Steve Bannon's "flood the zone" approach to state capture represents a deliberate governance strategy that scholars of authoritarianism have documented across multiple contexts. According to experts studying democratic backsliding, here the key components of the approach.

Steve Bannon's "flood the zone" approach to state capture (which he has described using terms like "muzzle velocity" to refer to the speed and volume of “bullets” that must be shot at the public and the state in order for the “flood” to be effective) represents a deliberate governance strategy that scholars of authoritarianism have documented across multiple contexts. According to experts studying democratic backsliding, this approach contains several key components:
Overwhelming Information Systems
This involves:
- Generating an unsustainable volume of controversial actions simultaneously
- Creating too many fronts for opposition to effectively organize against
- Exhausting media capacity to thoroughly investigate any single issue
- Overwhelming public attention spans and institutional response mechanisms
As historian Ruth Ben-Ghiat notes, this creates "a cognitive overload that makes it difficult for citizens to maintain focus on any single abuse."
Creating Cover for Priority Actions
This overwhelming volume serves multiple tactical purposes:
- Highly visible, often symbolic actions consume media attention
- Meanwhile, less visible but structurally significant changes receive minimal scrutiny
- The distinction between serious threats and political theater becomes blurred
- Outrageous but ultimately less consequential actions distract from fundamental institutional changes
Normalizing the Abnormal
The strategy includes a psychological dimension:
- Constant violation of norms eventually diminishes public shock responses
- Previously unacceptable governance approaches become baseline expectations
- Institutional actors gradually adapt to new operating conditions
- The window of acceptable political behavior shifts dramatically in a compressed timeframe
The Long Game: Strategic Objectives
According to scholars of authoritarian transitions, the "flood the zone" tactic serves several longer-term strategic goals:
Institutional Capture
- Rapidly install loyalists throughout government bureaucracy
- Replace career officials with political appointees
- Reorient agency missions toward executive priorities
- Create parallel power structures bypassing traditional chains of command
This institutional capture focuses particularly on:
- Justice system (prosecution decisions, judicial appointments)
- Electoral administration (rules, oversight, certification)
- Regulatory agencies (enforcement priorities, rule-making)

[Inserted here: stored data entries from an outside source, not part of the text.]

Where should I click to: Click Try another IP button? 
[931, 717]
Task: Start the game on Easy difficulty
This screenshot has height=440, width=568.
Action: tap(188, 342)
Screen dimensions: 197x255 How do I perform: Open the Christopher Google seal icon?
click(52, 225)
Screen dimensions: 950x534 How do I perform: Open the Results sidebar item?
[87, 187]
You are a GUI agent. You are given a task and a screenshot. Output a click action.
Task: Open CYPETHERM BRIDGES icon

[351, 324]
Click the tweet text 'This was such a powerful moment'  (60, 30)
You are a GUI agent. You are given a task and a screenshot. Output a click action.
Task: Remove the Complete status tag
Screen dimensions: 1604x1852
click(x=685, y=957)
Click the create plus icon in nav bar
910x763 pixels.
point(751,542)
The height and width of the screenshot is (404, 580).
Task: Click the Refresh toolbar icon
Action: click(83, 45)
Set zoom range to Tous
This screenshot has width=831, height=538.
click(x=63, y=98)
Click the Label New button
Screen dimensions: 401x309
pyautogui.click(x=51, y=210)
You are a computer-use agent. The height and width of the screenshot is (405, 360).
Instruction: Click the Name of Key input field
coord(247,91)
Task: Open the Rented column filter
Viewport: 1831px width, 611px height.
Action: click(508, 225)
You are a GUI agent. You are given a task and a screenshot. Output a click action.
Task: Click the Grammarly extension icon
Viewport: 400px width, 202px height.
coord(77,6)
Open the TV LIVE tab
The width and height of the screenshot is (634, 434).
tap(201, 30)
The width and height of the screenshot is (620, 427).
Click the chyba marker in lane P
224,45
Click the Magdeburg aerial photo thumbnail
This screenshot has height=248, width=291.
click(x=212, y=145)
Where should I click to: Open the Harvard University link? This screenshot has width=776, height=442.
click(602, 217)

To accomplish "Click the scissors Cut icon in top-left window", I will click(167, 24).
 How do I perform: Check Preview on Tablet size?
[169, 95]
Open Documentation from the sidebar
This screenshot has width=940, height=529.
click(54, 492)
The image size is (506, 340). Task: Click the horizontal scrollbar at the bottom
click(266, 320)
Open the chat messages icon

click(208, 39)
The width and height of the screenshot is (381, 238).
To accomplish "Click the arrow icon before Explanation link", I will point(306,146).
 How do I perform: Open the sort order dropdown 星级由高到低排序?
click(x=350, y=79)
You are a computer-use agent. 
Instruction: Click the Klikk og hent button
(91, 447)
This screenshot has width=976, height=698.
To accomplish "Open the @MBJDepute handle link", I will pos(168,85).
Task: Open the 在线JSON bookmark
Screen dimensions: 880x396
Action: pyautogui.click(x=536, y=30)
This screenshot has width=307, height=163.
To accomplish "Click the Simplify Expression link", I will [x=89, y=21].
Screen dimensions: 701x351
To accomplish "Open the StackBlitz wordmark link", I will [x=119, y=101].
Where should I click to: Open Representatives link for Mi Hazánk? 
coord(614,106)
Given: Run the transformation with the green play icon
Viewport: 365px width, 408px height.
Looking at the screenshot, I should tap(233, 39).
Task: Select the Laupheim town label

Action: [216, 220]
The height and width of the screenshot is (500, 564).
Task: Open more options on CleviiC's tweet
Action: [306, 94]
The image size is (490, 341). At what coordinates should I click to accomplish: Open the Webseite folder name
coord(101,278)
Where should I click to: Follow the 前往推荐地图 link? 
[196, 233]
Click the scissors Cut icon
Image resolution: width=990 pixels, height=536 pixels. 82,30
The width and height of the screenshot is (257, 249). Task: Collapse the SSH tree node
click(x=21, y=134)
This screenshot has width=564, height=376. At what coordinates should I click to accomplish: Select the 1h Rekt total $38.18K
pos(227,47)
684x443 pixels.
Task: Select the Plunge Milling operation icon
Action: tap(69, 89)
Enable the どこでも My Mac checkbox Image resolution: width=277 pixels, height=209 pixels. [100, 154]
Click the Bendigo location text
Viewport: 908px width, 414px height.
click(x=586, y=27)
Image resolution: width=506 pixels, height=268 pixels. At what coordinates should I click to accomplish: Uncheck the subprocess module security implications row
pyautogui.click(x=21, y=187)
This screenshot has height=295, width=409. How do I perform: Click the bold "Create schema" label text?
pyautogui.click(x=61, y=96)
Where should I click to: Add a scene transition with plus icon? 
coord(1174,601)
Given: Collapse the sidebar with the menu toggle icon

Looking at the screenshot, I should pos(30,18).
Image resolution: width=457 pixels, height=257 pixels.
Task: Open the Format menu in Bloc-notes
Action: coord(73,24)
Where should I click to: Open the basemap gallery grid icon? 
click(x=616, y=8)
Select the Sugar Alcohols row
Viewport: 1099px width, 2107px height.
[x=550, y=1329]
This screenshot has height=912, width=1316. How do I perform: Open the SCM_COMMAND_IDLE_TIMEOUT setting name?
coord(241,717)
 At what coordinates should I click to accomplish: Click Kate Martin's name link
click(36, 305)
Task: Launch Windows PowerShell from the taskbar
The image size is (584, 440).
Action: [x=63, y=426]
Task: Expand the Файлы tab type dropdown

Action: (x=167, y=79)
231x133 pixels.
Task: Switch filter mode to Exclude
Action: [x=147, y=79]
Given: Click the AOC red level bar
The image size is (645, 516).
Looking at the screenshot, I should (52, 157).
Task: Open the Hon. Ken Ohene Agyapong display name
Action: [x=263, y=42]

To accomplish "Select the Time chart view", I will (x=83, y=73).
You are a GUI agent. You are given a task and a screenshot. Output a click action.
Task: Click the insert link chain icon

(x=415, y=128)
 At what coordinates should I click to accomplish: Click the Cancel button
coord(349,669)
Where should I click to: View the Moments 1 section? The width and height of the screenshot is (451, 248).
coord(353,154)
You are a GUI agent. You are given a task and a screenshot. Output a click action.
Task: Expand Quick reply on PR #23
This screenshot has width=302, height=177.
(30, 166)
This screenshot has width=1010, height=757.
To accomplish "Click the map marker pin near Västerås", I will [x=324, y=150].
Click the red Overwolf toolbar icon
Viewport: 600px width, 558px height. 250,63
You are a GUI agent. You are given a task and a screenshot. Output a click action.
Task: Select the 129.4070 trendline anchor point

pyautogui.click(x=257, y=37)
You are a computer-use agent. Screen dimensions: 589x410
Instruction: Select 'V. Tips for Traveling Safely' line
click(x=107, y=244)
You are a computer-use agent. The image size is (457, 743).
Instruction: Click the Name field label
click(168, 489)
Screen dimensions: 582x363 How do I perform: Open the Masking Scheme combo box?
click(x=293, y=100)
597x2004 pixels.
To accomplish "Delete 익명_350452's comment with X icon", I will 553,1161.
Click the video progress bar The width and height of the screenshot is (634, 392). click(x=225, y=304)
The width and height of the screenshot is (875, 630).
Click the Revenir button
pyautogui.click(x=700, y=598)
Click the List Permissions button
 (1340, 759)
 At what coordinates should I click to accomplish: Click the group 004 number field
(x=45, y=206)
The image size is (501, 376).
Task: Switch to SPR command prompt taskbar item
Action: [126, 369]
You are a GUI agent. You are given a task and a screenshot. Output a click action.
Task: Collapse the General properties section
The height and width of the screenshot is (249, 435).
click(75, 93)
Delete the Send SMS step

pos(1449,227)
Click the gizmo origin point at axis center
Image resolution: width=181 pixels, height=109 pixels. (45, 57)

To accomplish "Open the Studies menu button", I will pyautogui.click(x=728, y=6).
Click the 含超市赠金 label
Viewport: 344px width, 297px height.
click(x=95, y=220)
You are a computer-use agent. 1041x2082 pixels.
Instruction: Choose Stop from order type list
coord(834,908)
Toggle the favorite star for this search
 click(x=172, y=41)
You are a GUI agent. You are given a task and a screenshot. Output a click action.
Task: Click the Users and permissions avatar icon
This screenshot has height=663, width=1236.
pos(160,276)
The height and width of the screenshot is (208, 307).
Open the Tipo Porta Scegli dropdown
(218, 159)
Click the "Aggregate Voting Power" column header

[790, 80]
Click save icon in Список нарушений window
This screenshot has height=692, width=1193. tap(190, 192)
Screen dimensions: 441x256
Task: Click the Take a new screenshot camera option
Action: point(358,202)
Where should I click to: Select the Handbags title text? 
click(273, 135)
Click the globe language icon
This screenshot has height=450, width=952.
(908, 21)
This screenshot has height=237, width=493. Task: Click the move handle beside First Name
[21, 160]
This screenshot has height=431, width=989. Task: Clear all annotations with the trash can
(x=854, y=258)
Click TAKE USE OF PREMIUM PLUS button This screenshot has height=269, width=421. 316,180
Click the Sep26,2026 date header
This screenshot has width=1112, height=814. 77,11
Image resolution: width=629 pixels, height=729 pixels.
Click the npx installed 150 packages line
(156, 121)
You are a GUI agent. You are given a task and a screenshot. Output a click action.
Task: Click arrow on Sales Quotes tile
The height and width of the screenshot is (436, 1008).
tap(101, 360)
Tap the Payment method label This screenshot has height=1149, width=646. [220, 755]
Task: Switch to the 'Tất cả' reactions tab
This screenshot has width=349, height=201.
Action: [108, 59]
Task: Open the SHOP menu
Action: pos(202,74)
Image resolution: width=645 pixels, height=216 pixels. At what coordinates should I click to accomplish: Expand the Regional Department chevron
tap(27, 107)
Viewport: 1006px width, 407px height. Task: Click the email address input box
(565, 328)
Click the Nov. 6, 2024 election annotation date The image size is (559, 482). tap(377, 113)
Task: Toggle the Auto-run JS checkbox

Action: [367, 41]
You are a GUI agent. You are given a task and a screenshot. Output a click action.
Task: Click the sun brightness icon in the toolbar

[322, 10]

- Information gatekeepers (media regulation, data access)
Democratic Exhaustion
- Induce resignation and withdrawal from democratic participation
- Create sense that resistance is futile due to overwhelming pace
- Exhaust limited resources of civil society organizations
- Fragment opposition through multiple simultaneous crises
As political scientist Erica Frantz observes, "When citizens cannot meaningfully track governmental actions, accountability mechanisms break down."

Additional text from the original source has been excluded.